Hack-Fueled ‘Unprecedented’ Insider Trading Ring Nets $100M

Hackers based in Ukraine and Russia allegedly broke into servers belonging to several newswires and passed sensitive information onto an underground trading ring as part of what’s being referred to as an unprecedented new level of insider trading.

Hackers based in Ukraine and Russia allegedly broke into servers belonging to several newswires and passed sensitive information onto an underground trading ring as part of what’s being referred to as an unprecedented new level of insider trading.

Prosecutors claimed Tuesday that corporate information gleaned in the hacks was funneled to a sophisticated insider trading ring that earned those involved nearly $100 million.

In a press conference Tuesday morning Mary Jo White, the Chairwoman of the U.S. Securities and Exchange Commission, maintained that given the number of hackers, traders, and profit involved, the case is “unprecedented.”

Prosecutors with the U.S. Attorney’s office in New Jersey initially announced the indictment of nine people, five of whom were arrested in Georgia and Pennsylvania, Tuesday morning. A follow-up announcement in Newark revealed that 32 people connected to the scheme in total were facing charges.

According to Reuters, it’s the first time that prosecutors have brought criminal charges against individuals for perpetrating a securities fraud scheme involving hacked insider information.

The hackers purportedly infiltrated servers belonging to press release agencies: PRNewswire Association, Marketwire, and the Berkshire Hathaway subsidiary Business Wire, first accessing the newswires’ networks as early as 2010. Once they were in, over the course of five years, the hackers passed along sensitive information – some of which pertained to large Fortune 500 companies – to traders, who then used it to their benefit.

A related SEC complaint filed in tandem with the indictments notes that civil charges are being brought against 32 individuals and claims the hackers used “malicious programming code and other deceptive techniques to hack into the computer systems.”

According to a 57 page long indictment filed in the U.S. District Court of New Jersey, five men were charged, including hackers Ivan Turchynov and Oleksandr Ieremenko, and traders Arkadiy Dubovoy, Igor Dubovoy, and Pavel Dubovoy.

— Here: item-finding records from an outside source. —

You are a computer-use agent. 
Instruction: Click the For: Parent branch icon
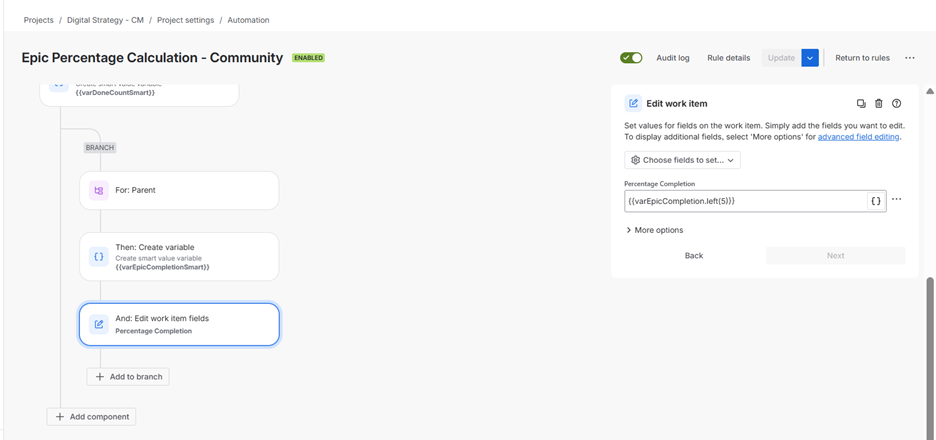coord(98,190)
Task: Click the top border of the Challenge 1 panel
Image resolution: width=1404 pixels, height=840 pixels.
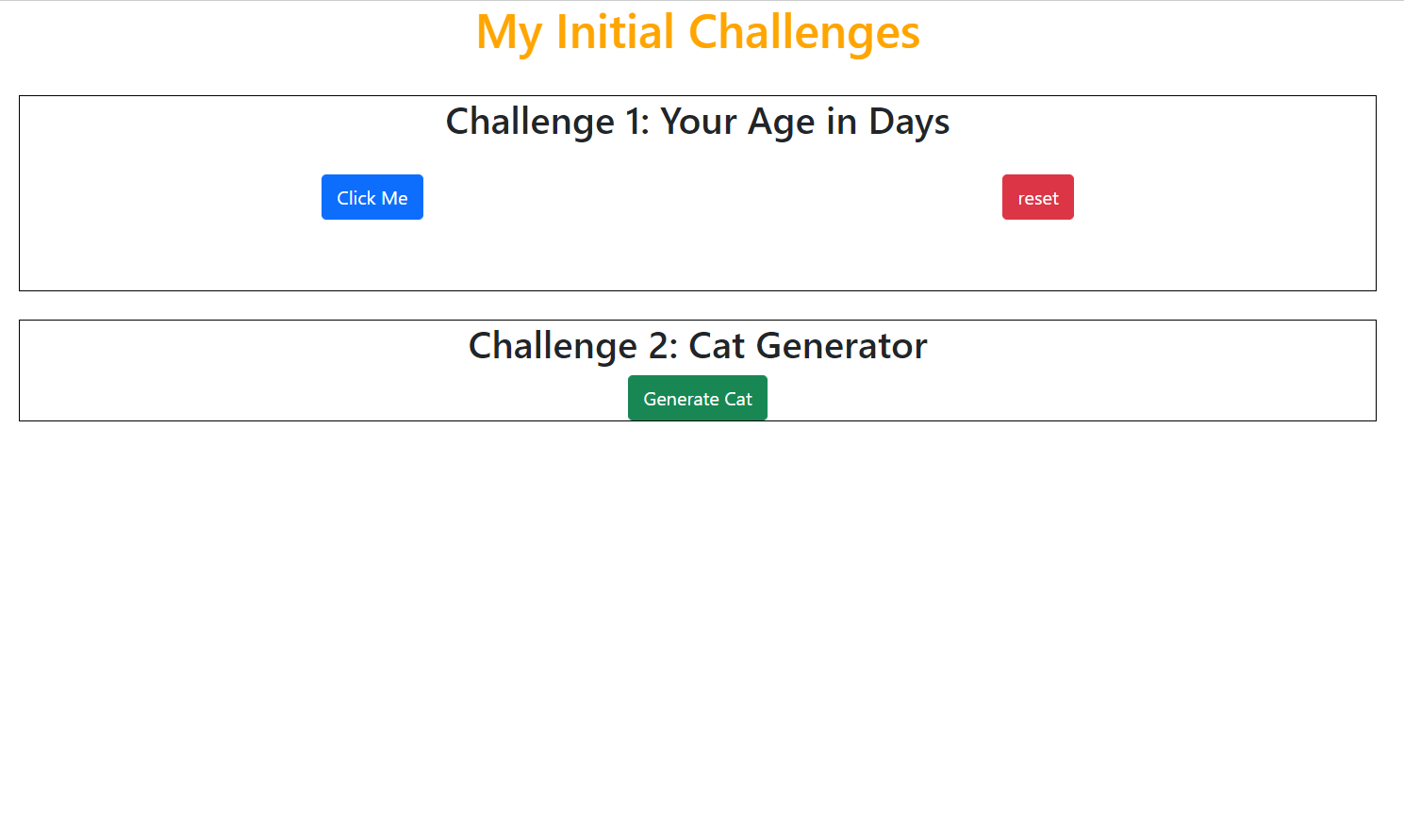Action: pyautogui.click(x=697, y=94)
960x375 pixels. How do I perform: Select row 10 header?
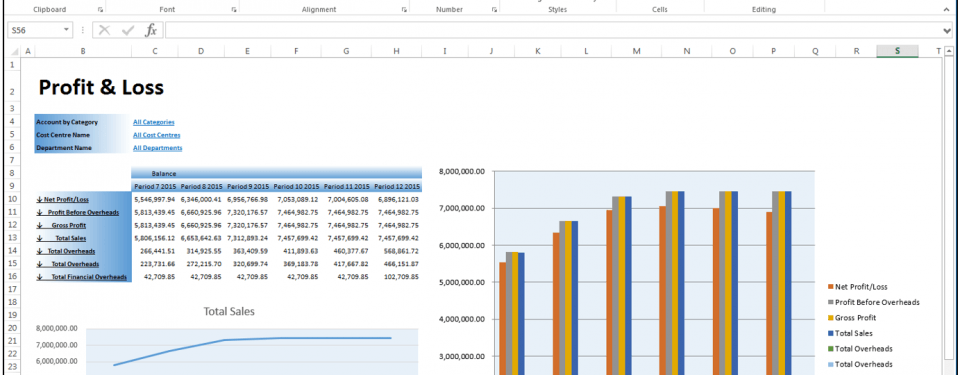[12, 199]
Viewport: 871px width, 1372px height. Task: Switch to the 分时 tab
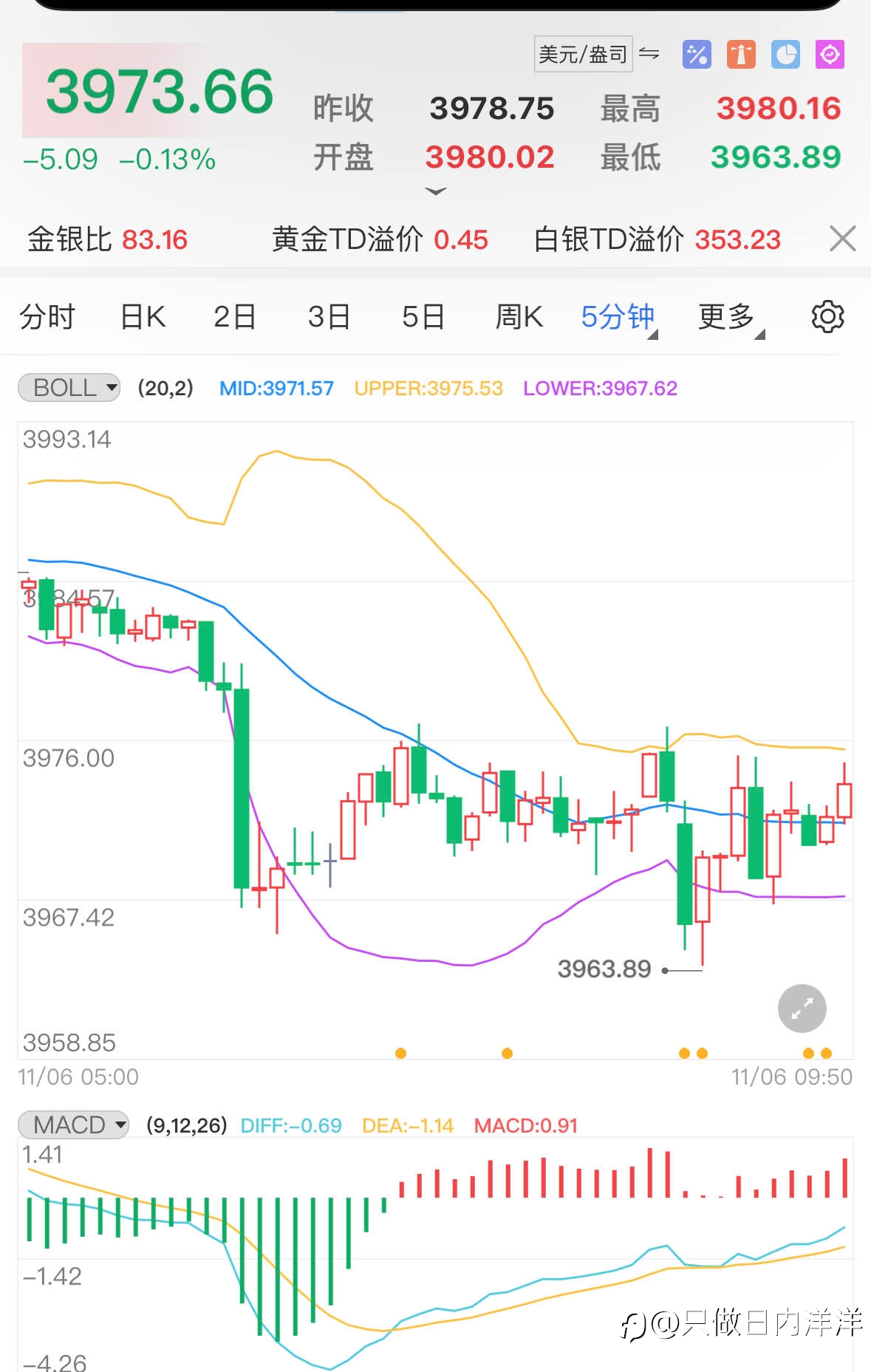[47, 318]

In a separate indictment filed in a New York federal court in Brooklyn, prosecutors charged four additional traders: Vitaly Korchevsky of Pennsylvania; Vladislav Khalupsky of Brooklyn and Odessa, Ukraine, and Leonid Momotok and Alexander Garkusha of Georgia.

The traders used the information, which wasn’t yet public, to buy and sell shares. More than 150,000 press releases, some involving international, high profile companies like Viacom, Netflix, Home Depot, Hewlett-Packard, Boeing, and Oracle, were shared amongst the group.

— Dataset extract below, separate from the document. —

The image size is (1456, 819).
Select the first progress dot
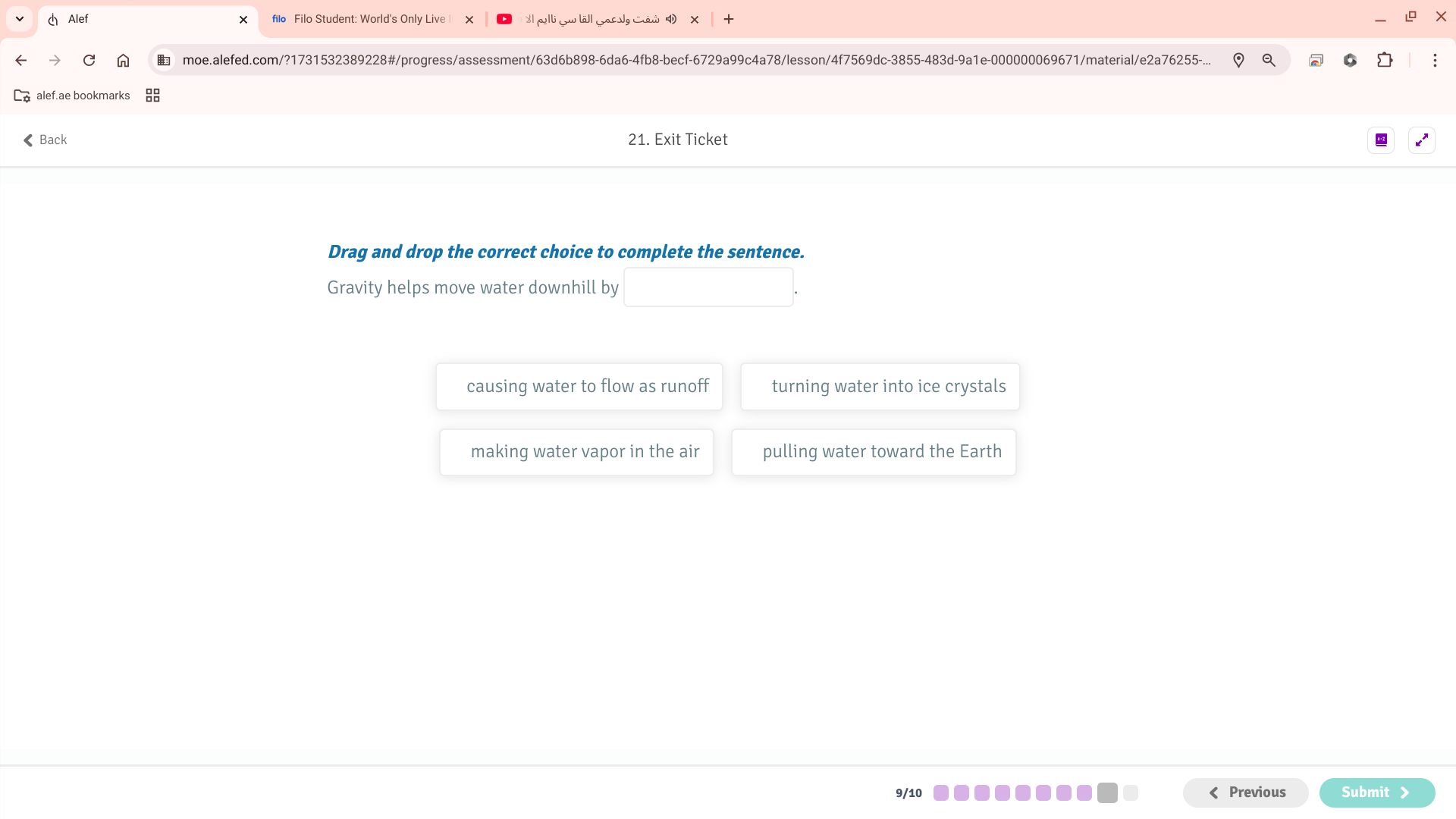(x=941, y=793)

Once the traders received press releases regarding companies, they did business quickly.

“In order to execute their trades before the Stolen Releases were made public, the Trader Defendants and other co-conspirators sometimes executed trades in very short windows of time between when the Hacker Defendants illegally access and shared the Stolen Releases and when the press releases were disseminated to the public by Victim Newswires,” reads one part of the New Jersey-based indictment.

Hackers leveraged stolen credentials and used a series of reverse shells, brute force attacks, and SQL injection attacks to penetrate the agencies’ networks, according to the indictments.

The indictment filed in New Jersey initially claimed the conspiracy netted those involved over $30 million in “illicit trading profits” but those figures were later upped to $100 million in a press conference Tuesday morning led by White and Homeland Security Secretary’s Jeh Johnson.